Start DOCUMENT SECTION

North Korea is also doing the unthinkable: apologising to the South.
Kim’s break with tradition was evident last month when he quickly apologised over the North Korean killing of a South Korean civil servant, just a day after Seoul officials demanded a response. Pyongyang rarely atones with such directness or speed.
Some experts see it as a sign that Kim sees himself as in a position of strength. That may be so, but even his strong-man predecessors never felt any need to make themselves appear anything less than god-like. Instead, Kim Jong-un is actively dismantling the family mystique.
Kim appears to be trying to cast himself as a relatable leader to ordinary citizens, North Korea watchers say. It is also part of the dictator’s broader push to build a process-driven government that can rely less on the Kim family’s alleged divinity[…]
But under Kim’s orders, the North’s main newspaper, the Rodong Sinmun, admitted in May that Kim Il-sung didn’t have the power to levitate. In the same month, the newspaper argued in an editorial that propaganda now had to be more realistic.
What is driving the change? North Korea has apparently been hit by a series of natural disasters, but more than anything, it is being hit by modern world. Even the Kims can’t keep an impenetrable magic firewall between North Korea and the rest of the world forever.
Kim has made changes to the way the family is portrayed as more external information has seeped into the country. Mobile phone use and cross-border smuggling are common, and many North Koreans secretly communicate with families who escaped to the South.
Meanwhile, the North Korean leader has put himself on a different footing than his predecessors. He has met with Donald Trump three times and, by his own account, the North completed its nuclear program more than two years ago. It is a point that he frequently mentions, including in a July speech.
“Thanks to our reliable and effective self-defense nuclear deterrence, the word ‘war’ would no longer exist on this land, and the security and future of our state will be guaranteed forever,” Mr Kim said[…]
“Is it political window dressing? Yes. Is it now a South Korean-style democracy? No,” said Michael Madden, an expert on North Korean leadership and a nonresident fellow at the Stimson Centre, a Washington think tank. “But Kim Jong-un is trying to ‘normalise’ North Korea as much as he can,” he said.

End DOCUMENT SECTION

» STATED EXERCISE A
Repeat the passage on Kim Jong-un's changing image between "What is driving" and "escaped to the South.", inclusive.

Start TASK MATERIAL

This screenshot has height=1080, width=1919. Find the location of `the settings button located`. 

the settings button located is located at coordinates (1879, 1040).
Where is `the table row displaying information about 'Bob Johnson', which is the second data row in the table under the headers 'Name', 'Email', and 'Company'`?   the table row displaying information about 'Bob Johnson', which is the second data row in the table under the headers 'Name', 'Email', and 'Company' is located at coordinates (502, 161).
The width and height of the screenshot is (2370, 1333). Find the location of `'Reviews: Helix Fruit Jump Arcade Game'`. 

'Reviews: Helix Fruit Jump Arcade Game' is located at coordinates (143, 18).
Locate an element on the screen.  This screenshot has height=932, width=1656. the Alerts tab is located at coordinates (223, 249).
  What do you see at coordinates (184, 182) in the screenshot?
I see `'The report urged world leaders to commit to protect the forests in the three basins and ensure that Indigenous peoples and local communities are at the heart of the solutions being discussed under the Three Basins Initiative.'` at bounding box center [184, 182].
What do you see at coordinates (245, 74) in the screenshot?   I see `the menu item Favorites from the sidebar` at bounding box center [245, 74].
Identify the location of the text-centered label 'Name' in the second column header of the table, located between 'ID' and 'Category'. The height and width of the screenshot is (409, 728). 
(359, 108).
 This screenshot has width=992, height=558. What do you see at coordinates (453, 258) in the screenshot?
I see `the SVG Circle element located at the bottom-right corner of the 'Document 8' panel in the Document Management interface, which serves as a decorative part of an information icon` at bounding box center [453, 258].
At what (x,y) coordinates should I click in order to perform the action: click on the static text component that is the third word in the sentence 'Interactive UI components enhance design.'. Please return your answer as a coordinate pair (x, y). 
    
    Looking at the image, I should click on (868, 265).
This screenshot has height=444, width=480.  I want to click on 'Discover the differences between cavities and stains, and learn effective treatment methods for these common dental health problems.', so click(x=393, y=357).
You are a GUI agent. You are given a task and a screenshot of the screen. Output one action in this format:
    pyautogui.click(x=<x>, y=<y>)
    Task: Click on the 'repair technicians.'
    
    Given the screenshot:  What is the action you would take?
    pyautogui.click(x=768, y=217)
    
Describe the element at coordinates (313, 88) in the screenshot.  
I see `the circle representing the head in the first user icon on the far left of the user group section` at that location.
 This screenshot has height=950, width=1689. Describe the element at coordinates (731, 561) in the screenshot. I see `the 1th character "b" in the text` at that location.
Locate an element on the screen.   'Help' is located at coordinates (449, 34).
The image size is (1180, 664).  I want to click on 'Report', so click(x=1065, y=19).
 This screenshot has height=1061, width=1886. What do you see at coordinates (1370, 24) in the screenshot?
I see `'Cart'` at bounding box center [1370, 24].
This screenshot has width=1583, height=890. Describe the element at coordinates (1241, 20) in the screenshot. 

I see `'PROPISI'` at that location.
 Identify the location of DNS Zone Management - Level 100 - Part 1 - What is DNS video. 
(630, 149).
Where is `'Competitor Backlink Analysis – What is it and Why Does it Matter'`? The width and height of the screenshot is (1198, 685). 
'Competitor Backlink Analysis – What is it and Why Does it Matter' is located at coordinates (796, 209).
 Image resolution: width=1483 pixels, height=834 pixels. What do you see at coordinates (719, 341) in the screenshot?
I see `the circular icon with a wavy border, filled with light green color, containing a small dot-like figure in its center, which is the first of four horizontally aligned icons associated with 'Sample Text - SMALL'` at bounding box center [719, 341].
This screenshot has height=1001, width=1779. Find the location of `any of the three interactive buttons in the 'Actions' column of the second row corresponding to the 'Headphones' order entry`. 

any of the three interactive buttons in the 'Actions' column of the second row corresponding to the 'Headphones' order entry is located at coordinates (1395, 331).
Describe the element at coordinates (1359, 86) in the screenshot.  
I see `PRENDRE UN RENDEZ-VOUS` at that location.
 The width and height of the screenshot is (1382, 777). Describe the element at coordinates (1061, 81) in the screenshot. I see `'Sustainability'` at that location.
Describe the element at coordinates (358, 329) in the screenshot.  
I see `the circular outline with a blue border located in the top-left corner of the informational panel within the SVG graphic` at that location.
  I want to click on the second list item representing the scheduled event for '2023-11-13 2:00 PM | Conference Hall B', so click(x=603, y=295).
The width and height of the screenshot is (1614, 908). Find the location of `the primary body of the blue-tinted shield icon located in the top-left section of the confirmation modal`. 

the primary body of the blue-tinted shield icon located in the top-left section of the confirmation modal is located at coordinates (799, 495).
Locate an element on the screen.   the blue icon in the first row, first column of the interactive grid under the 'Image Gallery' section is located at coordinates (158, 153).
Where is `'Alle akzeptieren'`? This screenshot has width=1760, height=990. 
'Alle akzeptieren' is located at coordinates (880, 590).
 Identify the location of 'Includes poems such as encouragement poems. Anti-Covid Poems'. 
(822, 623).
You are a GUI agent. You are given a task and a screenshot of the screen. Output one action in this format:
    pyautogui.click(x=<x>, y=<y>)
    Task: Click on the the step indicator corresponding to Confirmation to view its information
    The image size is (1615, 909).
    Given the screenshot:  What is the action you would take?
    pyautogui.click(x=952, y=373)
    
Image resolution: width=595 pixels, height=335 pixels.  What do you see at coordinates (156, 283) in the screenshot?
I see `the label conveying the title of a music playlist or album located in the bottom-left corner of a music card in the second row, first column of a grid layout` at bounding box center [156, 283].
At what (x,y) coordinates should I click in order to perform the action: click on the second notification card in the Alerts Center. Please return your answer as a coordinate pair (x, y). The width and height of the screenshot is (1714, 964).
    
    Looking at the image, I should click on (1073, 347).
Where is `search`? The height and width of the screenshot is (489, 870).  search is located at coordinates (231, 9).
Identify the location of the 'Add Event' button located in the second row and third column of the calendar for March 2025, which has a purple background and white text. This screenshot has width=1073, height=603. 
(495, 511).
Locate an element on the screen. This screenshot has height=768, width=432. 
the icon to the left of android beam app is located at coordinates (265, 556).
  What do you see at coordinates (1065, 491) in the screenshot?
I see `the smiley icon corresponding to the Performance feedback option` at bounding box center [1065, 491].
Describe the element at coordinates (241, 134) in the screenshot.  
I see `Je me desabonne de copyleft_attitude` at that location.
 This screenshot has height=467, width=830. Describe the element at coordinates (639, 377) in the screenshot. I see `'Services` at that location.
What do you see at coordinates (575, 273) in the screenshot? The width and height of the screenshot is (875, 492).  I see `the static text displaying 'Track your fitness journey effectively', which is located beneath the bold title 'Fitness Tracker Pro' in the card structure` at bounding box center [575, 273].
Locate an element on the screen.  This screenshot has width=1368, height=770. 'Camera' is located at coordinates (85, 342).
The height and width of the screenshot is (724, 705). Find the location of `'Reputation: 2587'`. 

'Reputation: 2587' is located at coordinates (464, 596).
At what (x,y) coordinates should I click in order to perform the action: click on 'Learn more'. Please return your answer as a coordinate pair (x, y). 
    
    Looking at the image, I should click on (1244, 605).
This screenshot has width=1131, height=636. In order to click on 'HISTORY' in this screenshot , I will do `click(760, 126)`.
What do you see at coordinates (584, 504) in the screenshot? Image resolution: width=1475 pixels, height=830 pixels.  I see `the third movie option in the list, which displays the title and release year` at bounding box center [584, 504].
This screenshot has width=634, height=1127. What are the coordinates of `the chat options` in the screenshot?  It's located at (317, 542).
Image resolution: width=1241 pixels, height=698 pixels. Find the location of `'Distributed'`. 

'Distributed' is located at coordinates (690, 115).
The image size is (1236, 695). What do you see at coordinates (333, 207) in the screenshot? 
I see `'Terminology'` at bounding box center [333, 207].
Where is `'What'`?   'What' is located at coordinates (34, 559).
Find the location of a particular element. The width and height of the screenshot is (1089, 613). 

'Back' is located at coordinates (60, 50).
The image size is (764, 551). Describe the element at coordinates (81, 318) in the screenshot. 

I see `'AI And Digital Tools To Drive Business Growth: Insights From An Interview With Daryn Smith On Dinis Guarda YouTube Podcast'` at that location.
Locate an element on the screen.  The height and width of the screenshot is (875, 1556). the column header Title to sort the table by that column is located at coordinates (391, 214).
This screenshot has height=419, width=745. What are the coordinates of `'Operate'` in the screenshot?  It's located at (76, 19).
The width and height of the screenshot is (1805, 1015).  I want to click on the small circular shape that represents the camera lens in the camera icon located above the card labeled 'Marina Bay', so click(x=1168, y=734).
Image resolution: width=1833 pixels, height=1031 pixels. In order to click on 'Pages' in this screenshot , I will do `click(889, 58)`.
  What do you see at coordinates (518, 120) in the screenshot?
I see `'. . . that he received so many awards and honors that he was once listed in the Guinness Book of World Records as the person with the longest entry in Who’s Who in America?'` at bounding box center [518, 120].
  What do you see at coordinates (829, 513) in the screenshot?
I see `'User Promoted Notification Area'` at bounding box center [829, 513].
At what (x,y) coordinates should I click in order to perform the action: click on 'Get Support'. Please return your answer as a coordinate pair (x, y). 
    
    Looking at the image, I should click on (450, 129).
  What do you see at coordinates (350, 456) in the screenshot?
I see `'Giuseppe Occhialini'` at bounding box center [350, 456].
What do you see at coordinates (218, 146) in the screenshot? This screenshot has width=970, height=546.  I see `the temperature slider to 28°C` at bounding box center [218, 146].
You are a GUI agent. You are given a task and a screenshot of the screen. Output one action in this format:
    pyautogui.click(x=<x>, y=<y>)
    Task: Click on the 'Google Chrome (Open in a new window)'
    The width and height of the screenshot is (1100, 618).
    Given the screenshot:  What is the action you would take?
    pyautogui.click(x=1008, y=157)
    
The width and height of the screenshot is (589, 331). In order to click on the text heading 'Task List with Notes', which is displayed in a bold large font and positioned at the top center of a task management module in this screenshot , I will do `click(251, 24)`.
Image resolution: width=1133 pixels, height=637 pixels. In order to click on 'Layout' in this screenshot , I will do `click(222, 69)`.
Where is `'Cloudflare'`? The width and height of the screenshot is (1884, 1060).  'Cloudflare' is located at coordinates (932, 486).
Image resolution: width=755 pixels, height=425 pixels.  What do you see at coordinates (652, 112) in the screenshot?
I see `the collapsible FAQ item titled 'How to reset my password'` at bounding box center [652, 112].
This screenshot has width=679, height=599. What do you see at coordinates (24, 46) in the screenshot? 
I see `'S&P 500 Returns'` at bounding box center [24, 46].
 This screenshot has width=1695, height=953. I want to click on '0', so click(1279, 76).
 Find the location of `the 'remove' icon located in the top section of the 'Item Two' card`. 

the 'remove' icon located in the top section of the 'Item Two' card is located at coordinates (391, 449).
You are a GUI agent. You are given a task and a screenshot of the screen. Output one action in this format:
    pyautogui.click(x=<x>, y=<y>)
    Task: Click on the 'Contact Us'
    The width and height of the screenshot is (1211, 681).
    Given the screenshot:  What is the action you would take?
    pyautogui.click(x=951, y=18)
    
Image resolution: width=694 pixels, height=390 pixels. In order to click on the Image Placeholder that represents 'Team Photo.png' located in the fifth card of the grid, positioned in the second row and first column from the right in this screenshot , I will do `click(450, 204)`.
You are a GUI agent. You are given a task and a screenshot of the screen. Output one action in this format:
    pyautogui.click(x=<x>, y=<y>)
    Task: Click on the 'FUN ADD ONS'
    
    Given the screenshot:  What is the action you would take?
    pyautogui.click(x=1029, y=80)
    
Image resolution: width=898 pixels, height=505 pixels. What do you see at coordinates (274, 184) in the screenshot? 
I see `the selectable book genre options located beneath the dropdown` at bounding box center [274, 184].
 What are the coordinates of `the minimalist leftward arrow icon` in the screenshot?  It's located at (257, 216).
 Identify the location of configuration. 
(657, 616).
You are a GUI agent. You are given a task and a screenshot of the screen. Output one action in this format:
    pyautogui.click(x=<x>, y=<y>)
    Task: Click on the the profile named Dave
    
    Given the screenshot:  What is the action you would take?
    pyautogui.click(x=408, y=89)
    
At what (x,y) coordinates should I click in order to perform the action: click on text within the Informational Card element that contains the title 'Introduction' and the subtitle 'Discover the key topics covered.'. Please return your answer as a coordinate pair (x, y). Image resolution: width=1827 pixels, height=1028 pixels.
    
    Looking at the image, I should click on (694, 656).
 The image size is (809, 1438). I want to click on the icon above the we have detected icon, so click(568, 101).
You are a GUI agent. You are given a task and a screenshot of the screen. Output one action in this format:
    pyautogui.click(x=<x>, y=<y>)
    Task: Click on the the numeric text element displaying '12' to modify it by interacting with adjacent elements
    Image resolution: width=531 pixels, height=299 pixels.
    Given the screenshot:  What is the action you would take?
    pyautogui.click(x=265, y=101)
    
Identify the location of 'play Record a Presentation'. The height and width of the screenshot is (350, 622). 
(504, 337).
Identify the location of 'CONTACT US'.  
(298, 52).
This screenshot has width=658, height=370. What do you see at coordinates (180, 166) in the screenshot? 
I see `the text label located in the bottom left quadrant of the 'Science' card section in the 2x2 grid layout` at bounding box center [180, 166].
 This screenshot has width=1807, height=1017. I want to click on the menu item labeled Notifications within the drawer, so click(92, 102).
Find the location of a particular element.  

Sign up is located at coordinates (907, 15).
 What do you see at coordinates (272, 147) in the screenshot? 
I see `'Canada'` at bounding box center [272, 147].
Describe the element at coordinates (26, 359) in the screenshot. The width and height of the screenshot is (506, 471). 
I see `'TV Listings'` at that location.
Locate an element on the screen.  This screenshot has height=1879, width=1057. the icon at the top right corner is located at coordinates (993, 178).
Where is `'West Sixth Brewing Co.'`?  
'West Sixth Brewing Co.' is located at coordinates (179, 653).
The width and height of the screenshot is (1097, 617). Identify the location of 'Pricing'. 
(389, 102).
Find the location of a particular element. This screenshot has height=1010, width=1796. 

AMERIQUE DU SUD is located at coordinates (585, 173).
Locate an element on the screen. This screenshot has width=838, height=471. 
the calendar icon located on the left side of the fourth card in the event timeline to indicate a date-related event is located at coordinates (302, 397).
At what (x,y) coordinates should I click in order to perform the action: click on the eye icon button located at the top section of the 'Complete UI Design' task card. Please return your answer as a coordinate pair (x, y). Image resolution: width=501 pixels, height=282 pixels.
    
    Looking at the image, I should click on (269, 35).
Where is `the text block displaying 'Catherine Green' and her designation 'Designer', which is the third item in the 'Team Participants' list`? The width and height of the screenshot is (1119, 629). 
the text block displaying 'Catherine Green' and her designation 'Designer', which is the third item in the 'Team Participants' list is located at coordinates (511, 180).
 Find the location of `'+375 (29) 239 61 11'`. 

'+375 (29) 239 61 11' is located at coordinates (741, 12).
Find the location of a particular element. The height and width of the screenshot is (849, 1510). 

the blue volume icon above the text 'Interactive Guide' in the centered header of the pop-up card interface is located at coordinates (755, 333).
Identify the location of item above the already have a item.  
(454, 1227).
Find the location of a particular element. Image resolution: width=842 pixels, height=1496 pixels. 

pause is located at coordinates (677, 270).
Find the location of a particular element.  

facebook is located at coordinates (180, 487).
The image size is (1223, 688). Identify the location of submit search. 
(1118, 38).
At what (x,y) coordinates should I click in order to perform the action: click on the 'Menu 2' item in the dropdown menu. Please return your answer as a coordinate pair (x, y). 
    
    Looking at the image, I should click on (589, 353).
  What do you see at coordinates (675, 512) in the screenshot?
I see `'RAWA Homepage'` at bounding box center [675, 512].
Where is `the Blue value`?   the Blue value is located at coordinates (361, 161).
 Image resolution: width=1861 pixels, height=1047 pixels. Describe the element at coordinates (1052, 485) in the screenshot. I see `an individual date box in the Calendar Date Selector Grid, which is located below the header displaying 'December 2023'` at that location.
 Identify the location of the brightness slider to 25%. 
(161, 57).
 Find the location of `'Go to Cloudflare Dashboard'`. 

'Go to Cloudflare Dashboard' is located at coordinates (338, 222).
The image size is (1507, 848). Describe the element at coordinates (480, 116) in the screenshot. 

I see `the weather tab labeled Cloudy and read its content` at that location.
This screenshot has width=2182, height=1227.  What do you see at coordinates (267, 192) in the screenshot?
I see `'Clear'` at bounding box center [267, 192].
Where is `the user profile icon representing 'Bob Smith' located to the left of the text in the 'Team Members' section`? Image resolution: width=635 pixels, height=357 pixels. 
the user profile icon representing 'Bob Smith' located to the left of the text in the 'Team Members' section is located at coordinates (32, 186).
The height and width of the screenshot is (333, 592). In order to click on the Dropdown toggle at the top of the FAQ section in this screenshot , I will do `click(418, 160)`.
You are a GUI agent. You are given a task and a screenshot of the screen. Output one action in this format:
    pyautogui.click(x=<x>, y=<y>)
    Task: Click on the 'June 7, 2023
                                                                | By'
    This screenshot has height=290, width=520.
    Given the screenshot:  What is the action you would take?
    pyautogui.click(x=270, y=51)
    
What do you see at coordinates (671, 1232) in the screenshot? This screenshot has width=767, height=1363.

End TASK MATERIAL

» STATED EXERCISE B
In the rows between the lines holding "click on 'Get" and "What do you see at coordinates (218, 146)", inclusive, replace "Please return" with "Please give" and leave everything else unchanged. Return only those lines.

» REPLY A
What is driving the change? North Korea has apparently been hit by a series of natural disasters, but more than anything, it is being hit by modern world. Even the Kims can’t keep an impenetrable magic firewall between North Korea and the rest of the world forever.
Kim has made changes to the way the family is portrayed as more external information has seeped into the country. Mobile phone use and cross-border smuggling are common, and many North Koreans secretly communicate with families who escaped to the South.

» REPLY B
At what (x,y) coordinates should I click in order to perform the action: click on 'Get Support'. Please give your answer as a coordinate pair (x, y). 
    
    Looking at the image, I should click on (450, 129).
  What do you see at coordinates (350, 456) in the screenshot?
I see `'Giuseppe Occhialini'` at bounding box center [350, 456].
What do you see at coordinates (218, 146) in the screenshot? This screenshot has width=970, height=546.  I see `the temperature slider to 28°C` at bounding box center [218, 146].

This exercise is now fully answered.